Problem details
Copy each entry below exactly as it reads.

*** Opening of Excerpted records ***

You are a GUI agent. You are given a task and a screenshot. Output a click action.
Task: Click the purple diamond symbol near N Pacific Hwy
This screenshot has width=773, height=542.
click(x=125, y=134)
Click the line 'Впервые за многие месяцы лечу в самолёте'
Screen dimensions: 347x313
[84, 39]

*** Close of Excerpted records ***

Response box
You are a GUI agent. You are given a task and a screenshot. Output a click action.
Task: Click the purple diamond symbol near N Pacific Hwy
This screenshot has width=773, height=542.
click(x=125, y=134)
Click the line 'Впервые за многие месяцы лечу в самолёте'
Screen dimensions: 347x313
[84, 39]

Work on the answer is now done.